I don’t know if the decision to hire Selkirk College’s vice-president Angus Graeme as its new president met with unanimous support by the hiring committee and the college board. But I do know the choice of Angus Graeme to lead the college was viewed favourably by nearly everyone working within the college.
What is it about this man that strikes such a positive chord among Selkirk staff?
To begin with, he’s a decent person. He treats everyone with respect no matter where one fits in the work hierarchy within Selkirk College. And he’s approachable, rarely having a closed office door while he was vice-president.

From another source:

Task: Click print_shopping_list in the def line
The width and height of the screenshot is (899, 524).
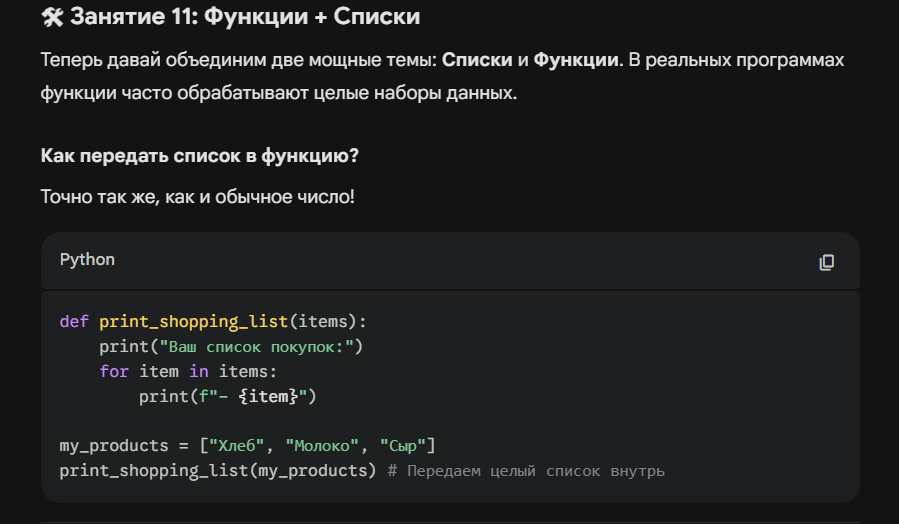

While everyone I’ve spoken to feels he may have a lot to learn about the provincial college scene and the political system, they firmly believe he will not take long to learn those aspects. They will accept this bit of inexperience because the human side of the man is attractive to all of us here in the West Kootenay.
I suspect that Angus learned a lot while he was in the shadow of former president Marilyn Luscombe. Moreover, his work as department head, school chair, dean of instruction, vice-president academic, and interim president clearly establish his leadership background. His masters degree in leadership from Royal Roads University merely solidifies these credentials. His speech at the recent college graduation indicated a thoughtful man who was comfortable in his new role and ready to move forward.

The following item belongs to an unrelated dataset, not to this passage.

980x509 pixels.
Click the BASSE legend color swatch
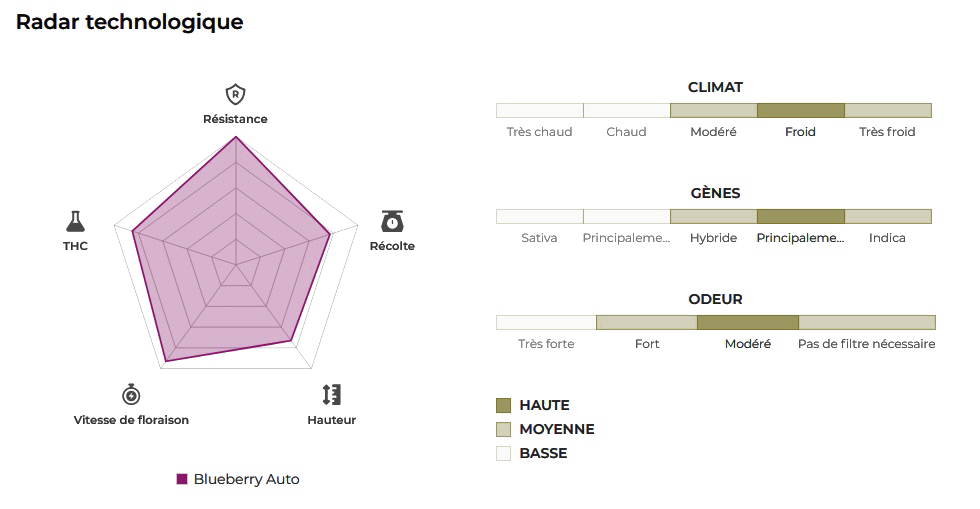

I met Angus Graeme shortly after he arrived at Selkirk to teach in the renewable resources department. In fact, he and I joined our classes during several winter terms for presentations. He had a course in forest issues, and the students had to present those issues from a variety of perspectives. I had a technical communications course which required presentations.
It was fun to work with him in the classroom. He dealt with management of forests and the environment in a serious yet infectious way. When students presented on various issues, he knew all the statutes that governed the province. And he imparted his knowledge competently and accurately.
Every student in those classes would have eaten out of his hand if he’d asked them to. They respected him completely, and when humorous items were introduced, he laughed along with them. In fact, when someone did especially well, he handed out chocolate bars. But he was always in charge.
Recently, I’ve been at receptions where he has spoken, and he usually adds a verse or two of poetry into his talk. As an English professor, I can’t help but cheer at these additions of Shakespeare or Tennyson to his serious talk.
He has always been the first person to buy Rotary roses from me each autumn as I make my way through the college doing my bit for Rotary causes. In fact, so high is my esteem of the man that I let him “owe” for the roses until he has money. He’s also quite careful about giving out the roses, always choosing the best dozen for his lovely wife, the artist Alison, and then giving the slightly-lesser dozen to his secretary. Truly, a man of tact and sensibility.
I probably will have to be careful in future that I don’t address him as “wee Angus” publicly, but I’m not afraid that the relationship I’ve had with him over the years will change much. He seems to know how to separate governing from relating to people openly as he has always done.
For several years now, our new president Angus Graeme, dressed in kilt and Scottish gear, has been playing the bagpipes and leading the college students into their graduation ceremonies. Now that he is Selkirk’s president, we know that his sense of tradition and his ability to lead will continue to impress the communities he serves.